The chief advantages of the mediation are: -

1. The agreement which is that of the parties themselves;

2. The dispute is quickly resolved without great stress and expenditure;

3. The relationship between the parties are preserved; and

4. The confidentiality is maintained.


Section 89 of the Civil Procedure Code also refers to the Judicial Settlement as one of the mode of alternative dispute resolution. Of course, there are no specified rules framed so far for such settlement. However, the term Judicial Settlement is defined in Section 89 of the Code. Of course, it has been provided therein that when there is a Judicial Settlement the provisions of the Legal Services Authorities Act, 1987 will apply. It means that in a Judicial Settlement the concerned Judge tries to settle the dispute between the parties amicably.
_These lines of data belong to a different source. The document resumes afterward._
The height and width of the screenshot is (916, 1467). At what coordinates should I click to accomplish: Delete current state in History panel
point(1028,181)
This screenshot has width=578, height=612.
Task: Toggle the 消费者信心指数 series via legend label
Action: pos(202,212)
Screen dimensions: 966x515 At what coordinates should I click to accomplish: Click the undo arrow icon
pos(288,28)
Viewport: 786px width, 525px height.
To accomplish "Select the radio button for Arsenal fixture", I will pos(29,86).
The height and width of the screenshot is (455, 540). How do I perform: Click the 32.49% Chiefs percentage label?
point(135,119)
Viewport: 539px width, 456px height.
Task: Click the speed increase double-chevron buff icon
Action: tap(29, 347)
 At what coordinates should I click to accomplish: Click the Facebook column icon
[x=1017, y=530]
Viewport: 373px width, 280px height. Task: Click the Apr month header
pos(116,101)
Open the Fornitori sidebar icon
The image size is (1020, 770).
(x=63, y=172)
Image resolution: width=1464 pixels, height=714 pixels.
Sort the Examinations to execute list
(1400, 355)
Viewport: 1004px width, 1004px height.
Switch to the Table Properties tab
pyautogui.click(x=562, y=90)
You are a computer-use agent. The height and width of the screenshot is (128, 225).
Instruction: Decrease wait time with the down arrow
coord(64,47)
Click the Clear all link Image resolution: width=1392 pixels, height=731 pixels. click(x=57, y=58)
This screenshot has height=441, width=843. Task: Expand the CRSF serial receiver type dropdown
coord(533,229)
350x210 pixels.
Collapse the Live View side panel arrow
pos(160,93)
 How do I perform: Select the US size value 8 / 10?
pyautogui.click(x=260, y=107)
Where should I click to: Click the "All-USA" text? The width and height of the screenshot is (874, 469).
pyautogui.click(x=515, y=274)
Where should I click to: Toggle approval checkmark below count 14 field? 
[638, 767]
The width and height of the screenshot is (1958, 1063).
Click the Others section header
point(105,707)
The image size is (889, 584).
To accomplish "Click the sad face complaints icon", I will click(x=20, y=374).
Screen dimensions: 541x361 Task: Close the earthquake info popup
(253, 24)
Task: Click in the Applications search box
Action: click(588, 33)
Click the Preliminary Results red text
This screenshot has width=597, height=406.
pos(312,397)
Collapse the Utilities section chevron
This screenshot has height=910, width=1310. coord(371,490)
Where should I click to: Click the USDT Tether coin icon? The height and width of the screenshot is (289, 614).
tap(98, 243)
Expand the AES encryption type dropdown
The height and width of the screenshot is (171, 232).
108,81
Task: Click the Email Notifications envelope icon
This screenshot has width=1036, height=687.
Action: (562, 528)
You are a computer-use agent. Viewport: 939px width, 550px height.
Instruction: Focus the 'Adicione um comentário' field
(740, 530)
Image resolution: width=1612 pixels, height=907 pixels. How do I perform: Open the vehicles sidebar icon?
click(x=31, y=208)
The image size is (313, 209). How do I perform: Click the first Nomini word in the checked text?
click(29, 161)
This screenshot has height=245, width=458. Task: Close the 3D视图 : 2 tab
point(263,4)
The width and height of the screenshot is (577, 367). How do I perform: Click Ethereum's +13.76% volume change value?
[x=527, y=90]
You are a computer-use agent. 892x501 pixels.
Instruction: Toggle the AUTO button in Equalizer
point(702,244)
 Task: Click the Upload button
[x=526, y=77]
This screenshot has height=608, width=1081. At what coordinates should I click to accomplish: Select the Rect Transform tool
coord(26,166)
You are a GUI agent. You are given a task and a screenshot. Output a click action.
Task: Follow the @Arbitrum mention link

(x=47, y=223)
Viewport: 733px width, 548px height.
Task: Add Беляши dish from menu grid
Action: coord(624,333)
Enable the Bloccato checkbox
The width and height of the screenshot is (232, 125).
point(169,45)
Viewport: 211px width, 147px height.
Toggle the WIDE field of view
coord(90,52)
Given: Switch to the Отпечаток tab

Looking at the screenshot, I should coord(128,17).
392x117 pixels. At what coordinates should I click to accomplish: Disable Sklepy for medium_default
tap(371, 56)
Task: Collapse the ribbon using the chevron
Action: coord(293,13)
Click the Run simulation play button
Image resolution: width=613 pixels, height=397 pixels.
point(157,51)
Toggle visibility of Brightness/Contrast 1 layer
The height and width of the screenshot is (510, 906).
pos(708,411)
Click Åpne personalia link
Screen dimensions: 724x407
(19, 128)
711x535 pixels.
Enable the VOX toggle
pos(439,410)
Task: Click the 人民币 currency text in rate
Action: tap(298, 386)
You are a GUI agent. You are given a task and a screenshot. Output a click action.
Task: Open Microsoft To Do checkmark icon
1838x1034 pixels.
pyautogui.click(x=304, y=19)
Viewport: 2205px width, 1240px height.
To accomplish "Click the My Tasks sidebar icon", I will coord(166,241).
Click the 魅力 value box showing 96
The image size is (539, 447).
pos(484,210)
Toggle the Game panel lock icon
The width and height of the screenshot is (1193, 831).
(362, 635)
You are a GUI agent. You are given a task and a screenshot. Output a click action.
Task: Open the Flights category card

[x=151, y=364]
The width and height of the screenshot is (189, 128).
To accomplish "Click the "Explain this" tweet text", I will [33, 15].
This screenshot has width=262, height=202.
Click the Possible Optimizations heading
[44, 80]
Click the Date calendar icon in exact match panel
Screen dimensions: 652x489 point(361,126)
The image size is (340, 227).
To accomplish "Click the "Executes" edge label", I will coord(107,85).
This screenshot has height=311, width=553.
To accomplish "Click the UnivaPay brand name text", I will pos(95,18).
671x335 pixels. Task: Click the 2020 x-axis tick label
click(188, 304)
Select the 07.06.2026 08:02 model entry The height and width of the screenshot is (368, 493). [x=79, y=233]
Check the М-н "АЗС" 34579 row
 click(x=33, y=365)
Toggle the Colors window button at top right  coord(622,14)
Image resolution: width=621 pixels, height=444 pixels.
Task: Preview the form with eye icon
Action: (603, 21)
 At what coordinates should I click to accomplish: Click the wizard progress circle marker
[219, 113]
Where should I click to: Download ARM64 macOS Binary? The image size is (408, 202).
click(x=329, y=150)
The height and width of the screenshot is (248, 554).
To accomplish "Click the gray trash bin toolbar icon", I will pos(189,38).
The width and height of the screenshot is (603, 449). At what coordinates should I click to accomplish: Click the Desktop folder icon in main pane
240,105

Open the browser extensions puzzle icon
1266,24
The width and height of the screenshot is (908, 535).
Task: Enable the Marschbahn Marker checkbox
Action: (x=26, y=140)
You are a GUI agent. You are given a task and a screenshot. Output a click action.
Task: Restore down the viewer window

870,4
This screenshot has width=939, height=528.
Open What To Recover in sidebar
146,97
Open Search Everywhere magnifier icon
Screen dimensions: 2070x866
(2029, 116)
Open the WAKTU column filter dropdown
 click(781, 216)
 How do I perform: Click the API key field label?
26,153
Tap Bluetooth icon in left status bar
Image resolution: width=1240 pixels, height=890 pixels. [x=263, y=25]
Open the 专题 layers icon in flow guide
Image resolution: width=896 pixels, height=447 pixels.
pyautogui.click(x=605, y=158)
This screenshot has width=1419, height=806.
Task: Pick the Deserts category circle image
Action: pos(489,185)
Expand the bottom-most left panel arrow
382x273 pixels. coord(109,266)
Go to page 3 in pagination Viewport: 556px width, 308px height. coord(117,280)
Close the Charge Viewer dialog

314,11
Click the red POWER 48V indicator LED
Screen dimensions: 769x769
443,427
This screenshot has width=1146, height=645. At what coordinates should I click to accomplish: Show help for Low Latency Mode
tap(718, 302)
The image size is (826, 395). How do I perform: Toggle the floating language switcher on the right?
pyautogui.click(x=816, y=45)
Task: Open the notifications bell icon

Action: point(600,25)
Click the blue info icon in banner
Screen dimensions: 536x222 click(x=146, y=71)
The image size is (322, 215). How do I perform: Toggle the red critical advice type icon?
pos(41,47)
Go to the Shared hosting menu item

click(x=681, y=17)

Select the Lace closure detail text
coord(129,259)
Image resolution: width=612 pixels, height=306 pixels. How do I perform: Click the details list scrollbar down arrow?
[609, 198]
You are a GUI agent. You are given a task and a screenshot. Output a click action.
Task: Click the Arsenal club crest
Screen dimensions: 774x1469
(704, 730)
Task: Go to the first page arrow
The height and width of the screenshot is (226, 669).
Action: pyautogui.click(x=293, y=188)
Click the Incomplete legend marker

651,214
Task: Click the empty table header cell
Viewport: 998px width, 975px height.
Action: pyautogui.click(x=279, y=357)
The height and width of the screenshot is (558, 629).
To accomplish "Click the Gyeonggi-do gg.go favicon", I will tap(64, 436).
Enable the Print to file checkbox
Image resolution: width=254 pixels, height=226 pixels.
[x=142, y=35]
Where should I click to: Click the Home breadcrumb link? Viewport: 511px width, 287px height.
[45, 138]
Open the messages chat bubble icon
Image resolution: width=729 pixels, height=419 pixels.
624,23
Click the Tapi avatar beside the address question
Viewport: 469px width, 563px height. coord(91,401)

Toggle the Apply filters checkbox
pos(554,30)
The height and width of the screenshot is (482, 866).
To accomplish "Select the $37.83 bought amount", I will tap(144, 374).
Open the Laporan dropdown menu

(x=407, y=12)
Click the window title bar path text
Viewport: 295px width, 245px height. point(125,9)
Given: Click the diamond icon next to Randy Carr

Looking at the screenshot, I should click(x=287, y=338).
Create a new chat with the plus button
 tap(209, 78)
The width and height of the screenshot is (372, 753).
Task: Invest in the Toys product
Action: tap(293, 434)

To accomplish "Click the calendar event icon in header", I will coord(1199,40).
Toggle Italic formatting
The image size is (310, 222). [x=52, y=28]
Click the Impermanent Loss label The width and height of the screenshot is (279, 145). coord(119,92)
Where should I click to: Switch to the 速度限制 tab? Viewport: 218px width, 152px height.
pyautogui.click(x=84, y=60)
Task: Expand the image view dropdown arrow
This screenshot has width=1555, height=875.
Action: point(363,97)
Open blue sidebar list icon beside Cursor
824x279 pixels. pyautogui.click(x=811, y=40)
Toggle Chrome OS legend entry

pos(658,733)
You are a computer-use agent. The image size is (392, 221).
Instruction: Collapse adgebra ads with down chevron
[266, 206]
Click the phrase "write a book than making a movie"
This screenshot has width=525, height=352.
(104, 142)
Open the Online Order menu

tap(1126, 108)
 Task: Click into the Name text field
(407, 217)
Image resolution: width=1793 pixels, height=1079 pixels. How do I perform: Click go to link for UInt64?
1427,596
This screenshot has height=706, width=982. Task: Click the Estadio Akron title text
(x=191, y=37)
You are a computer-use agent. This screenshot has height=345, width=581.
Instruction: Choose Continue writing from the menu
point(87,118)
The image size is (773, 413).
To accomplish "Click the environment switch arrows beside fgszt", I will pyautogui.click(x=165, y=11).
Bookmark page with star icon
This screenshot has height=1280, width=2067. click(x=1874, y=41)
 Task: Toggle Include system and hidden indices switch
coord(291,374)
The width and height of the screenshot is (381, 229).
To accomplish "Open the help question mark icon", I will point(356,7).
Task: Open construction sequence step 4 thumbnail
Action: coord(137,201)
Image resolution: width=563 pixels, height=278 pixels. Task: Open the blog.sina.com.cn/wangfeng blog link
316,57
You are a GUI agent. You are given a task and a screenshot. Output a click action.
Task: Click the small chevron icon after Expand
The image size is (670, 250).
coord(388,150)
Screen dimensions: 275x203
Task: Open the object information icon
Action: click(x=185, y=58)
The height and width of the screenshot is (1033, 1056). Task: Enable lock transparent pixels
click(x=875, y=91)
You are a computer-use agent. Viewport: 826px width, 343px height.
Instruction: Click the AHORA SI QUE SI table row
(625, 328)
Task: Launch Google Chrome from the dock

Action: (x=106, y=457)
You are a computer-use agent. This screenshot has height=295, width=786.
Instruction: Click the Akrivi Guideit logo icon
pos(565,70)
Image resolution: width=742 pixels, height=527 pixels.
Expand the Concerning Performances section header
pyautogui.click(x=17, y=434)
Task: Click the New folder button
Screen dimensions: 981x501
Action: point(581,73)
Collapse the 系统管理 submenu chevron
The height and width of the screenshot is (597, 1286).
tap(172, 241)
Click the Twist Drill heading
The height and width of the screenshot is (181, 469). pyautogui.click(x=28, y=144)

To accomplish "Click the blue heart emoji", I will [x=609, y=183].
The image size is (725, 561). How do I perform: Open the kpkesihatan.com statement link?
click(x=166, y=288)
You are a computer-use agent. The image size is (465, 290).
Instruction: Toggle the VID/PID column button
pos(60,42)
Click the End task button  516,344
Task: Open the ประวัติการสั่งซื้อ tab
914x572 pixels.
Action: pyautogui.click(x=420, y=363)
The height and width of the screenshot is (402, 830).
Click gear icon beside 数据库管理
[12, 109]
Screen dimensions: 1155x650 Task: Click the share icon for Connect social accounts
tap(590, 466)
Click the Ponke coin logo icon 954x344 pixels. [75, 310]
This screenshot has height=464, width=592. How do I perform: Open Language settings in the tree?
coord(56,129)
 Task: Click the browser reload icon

If at the instance of judiciary any amicable settlement is resorted to and arrived at in the given case then such settlement will be deemed to be decree within the meaning of the Legal Services Authorities Act, 1987. Section 21 of the Legal Services Authorities Act, 1987 provides that every award of the Lok Adalat shall be deemed to be a decree of the Civil Court .There are no written guidelines prescribed in India as to judicial settlement. But in America, ethics requiring judicial settlement has been enumerated by Goldschmidt and Milford which are as under:


The following are guidelines for judicial settlement ethics:

1. Separation of Functions: Where feasible, the judicial functions in the settlement and trial phase of a case should be performed by separate judges.

2. Impartiality and Disqualification: A judge presiding over a settlement conference is performing judicial functions and, as such, the applicable provisions of the code of judicial conduct, particularly the disqualification rules, should apply in the settlement context.

3. Conference Management: Judges should encourage and seek to facilitate settlement in a prompt, efficient, and fair manner. They should not, however, take unreasonable measures that are likely under normal circumstances


The concept that is gaining popularity is that of Lok Adalats or people’s courts as established by the government to settle disputes through conciliation and compromise. It is a judicial institution and a dispute settlement agency developed by the people themselves for social justice based on settlement or compromise reached through systematic negotiations. The first Lok Adalats was held in Una aim the Junagadh district of Gujarat State as far back as 1982. Lok Adalats accept even cases pending in the regular courts within their jurisdiction. Section 89 of the Civil Procedure Code also provides as to referring the pending Civil disputes to the Lok Adalat. When the matter is referred to the Lok Adalat then the provisions of the Legal Services Authorities Act, 1987 will apply. So far as the holding of Lok Adalat is concerned, Section 19 of the Legal Services Authorities Act, 1987 provides as under: -

Section 19 Organization of Lok Adalats . (1) Every State Authority or District Authority or the Supreme Court Legal Services Committee or every High Court Legal Services Committee or, as the case may be, Taluka Legal Services Committee may organise Lok Adalats at such intervals and places and for exercising such jurisdiction and for such areas as it thinks fit.